As crises, os cansaços, as depressões não são todas iguais. A Bíblia diz-nos que existem também as depressões espirituais, não raras, na vida dos profetas. Estas chegam, geralmente, na fase adulta da vida, às pessoas que receberam um chamamento e uma missão. A depressão espiritual deve ser distinguida da depressão psíquica, coisa difícil, porque os sinais são parecidos.

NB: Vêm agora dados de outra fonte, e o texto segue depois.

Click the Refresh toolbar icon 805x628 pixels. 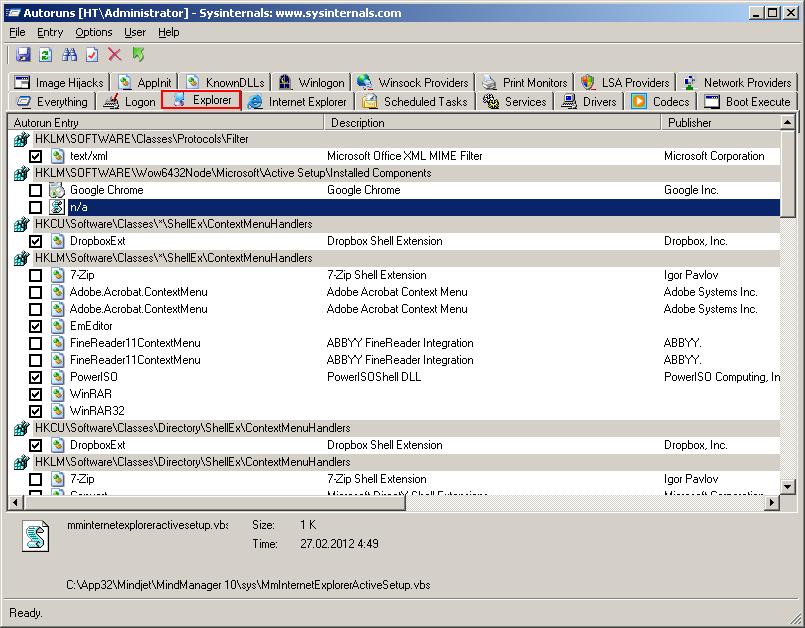pos(45,55)
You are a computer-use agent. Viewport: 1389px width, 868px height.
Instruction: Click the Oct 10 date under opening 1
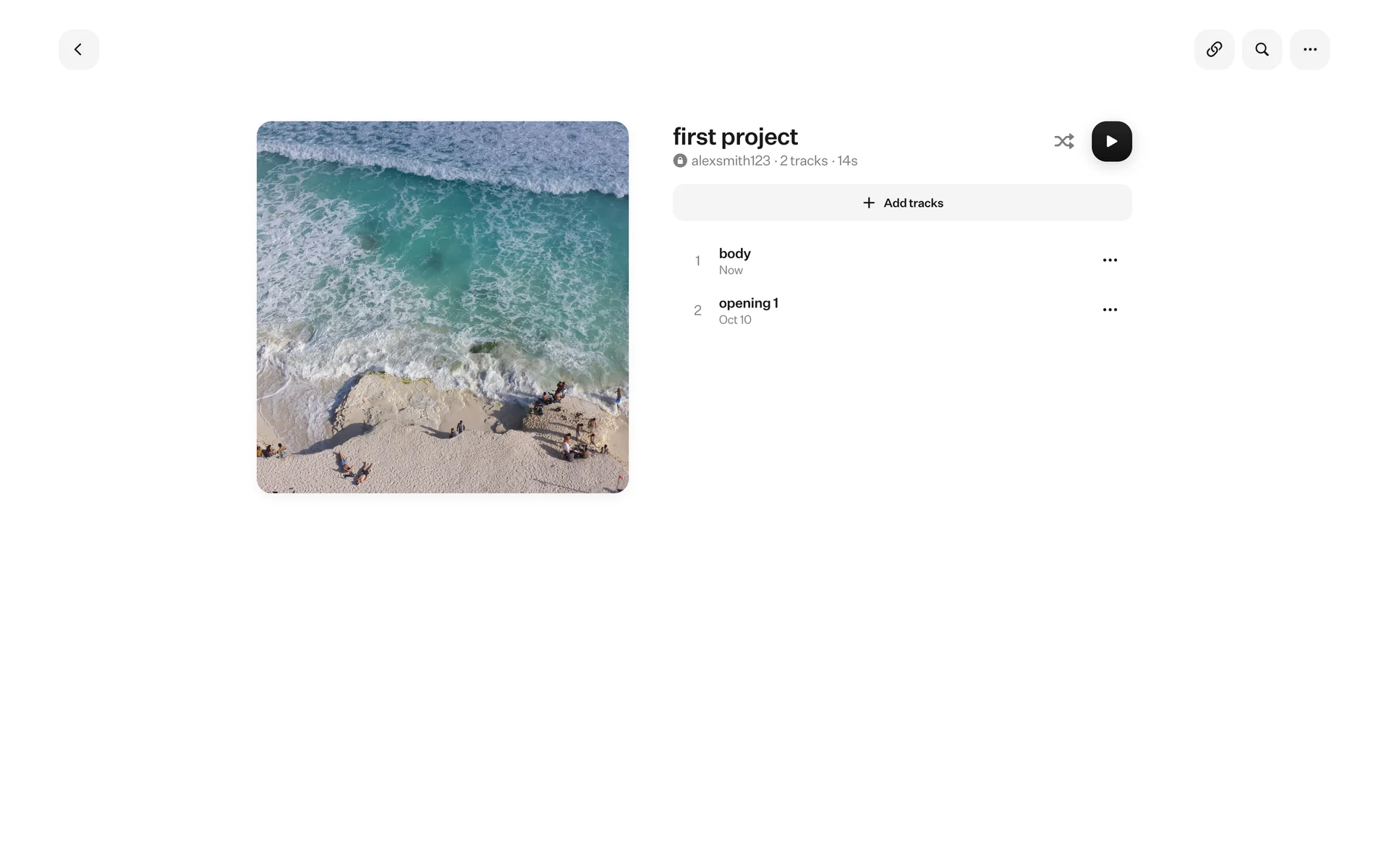point(735,320)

A história de Elias mostra-nos uma gramática para reconhecer estas depressões e para, porventura, procurar superá-las.

«Acab contou a Jezabel quanto Elias tinha feito, e como ele passara a fio de espada todos os profetas» (1Rs 19, 1). Apesar da grande teofania do Monte Carmelo, o rei Acab permanece ambivalente e não se mostra totalmente convertido a YHWH. É difícil que as conversões verdadeiras do coração derivem de acontecimentos espetaculares e da violência. A rainha, a exterminadora dos profetas de YHWH, continua a sua guerra: «Jezabel mandou um mensageiro a Elias, para lhe dizer: “Que os deuses me tratem com o maior rigor, se amanhã, a esta mesma hora, não fizer da tua vida o mesmo que tu fizeste da vida deles”» (19, 2).

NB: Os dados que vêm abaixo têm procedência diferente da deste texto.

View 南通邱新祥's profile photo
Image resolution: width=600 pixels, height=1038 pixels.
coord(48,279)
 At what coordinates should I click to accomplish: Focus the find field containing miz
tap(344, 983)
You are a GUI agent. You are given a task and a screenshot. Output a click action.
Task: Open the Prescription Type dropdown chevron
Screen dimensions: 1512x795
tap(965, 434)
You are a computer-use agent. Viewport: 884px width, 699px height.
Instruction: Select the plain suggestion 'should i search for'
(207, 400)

O horizonte do céu de Elias tolda-se: «Elias teve medo e saiu dali para salvar a sua vida» (19, 3). Desta vez, Elias parte, não pela voz de Deus, mas pela voz de Jezabel. Elias não teve medo de enfrentar, sozinho, os quatrocentos e cinquenta profetas de Baal, mas, agora, está aterrorizado com esta ameaça. E foge. O texto faz-nos entrar na alma de Elias: «Andou pelo deserto um dia de caminho; sentou-se à sombra de um junípero e pediu a morte para si: “Basta, Senhor, disse ele; tira-me a vida, pois não sou melhor do que meus pais”. Deitou-se por terra e adormeceu à sombra do junípero» (19, 3-5).

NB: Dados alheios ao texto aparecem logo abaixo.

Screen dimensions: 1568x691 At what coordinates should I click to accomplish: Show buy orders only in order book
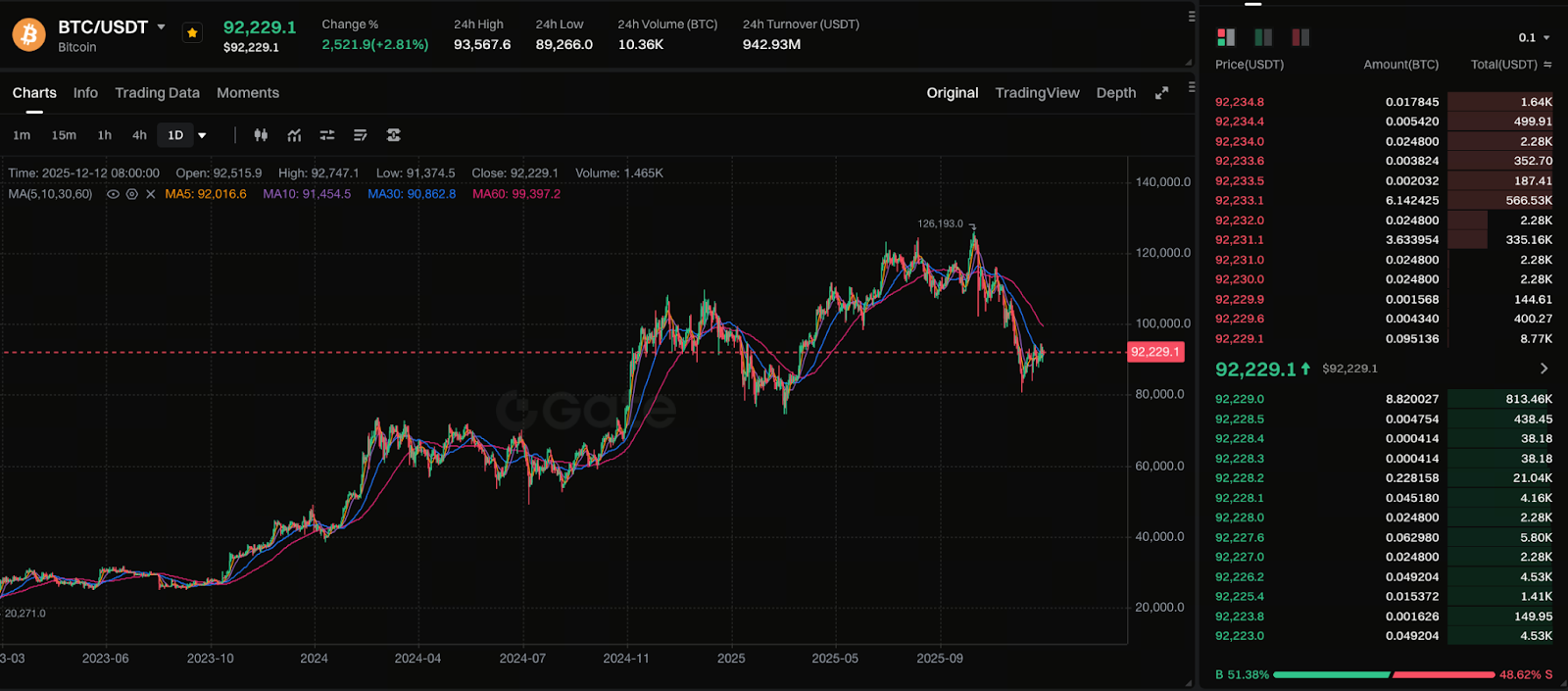[1263, 37]
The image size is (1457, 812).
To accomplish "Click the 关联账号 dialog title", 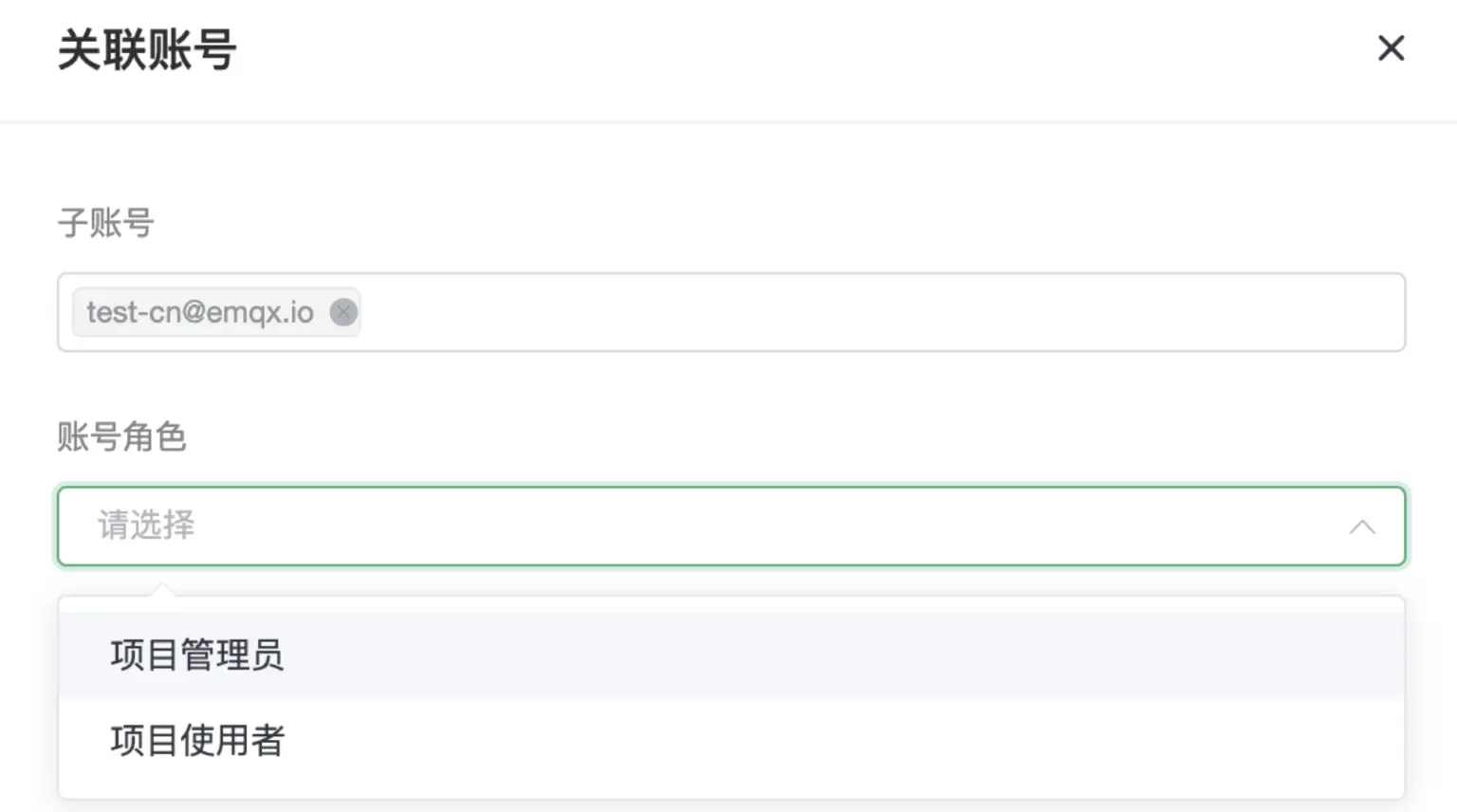I will tap(147, 49).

A ameaça de Jezabel provoca, em Elias, uma verdadeira depressão espiritual. Elias deseja morrer. Embora tenha regressado de uma estrondosa vitória pública – derrotou e matou, sozinho, todos os profetas de Baal. Agora, aqueles sucessos não contam para nada. Fica só o medo e o desejo de se retirar para o deserto e, ali, morrer.
Nesta fuga, à procura da morte, revemos Moisés, Jeremias, Job, Jonas e a sua árvore de rícino, Francisco e muitos profetas, de ontem e de hoje, que, no auge da sua história espiritual, atravessam a “etapa do junípero” – como não pensar nos imensos versículos do canto de Giacomo Leopardi?: «O perfumado junípero, prazer dos desertos». Elias pede para morrer e, em contrapartida, Deus manda-lhe uma outra mensagem: «Eis, porém, que um anjo o tocou, dizendo: “Levanta-te e come”. Olhou, e viu à sua cabeceira um pão cozido sob a cinza e um copo de água» (19, 5-6). O anjo tocou-o.

Em determinadas provações, a voz não basta: é preciso que um anjo toque a carne e nos acorde de empurrão. Nestes sonos profundos, o sentido do ouvido é insuficiente, O anjo tem de atingir o corpo, a humanidade toda.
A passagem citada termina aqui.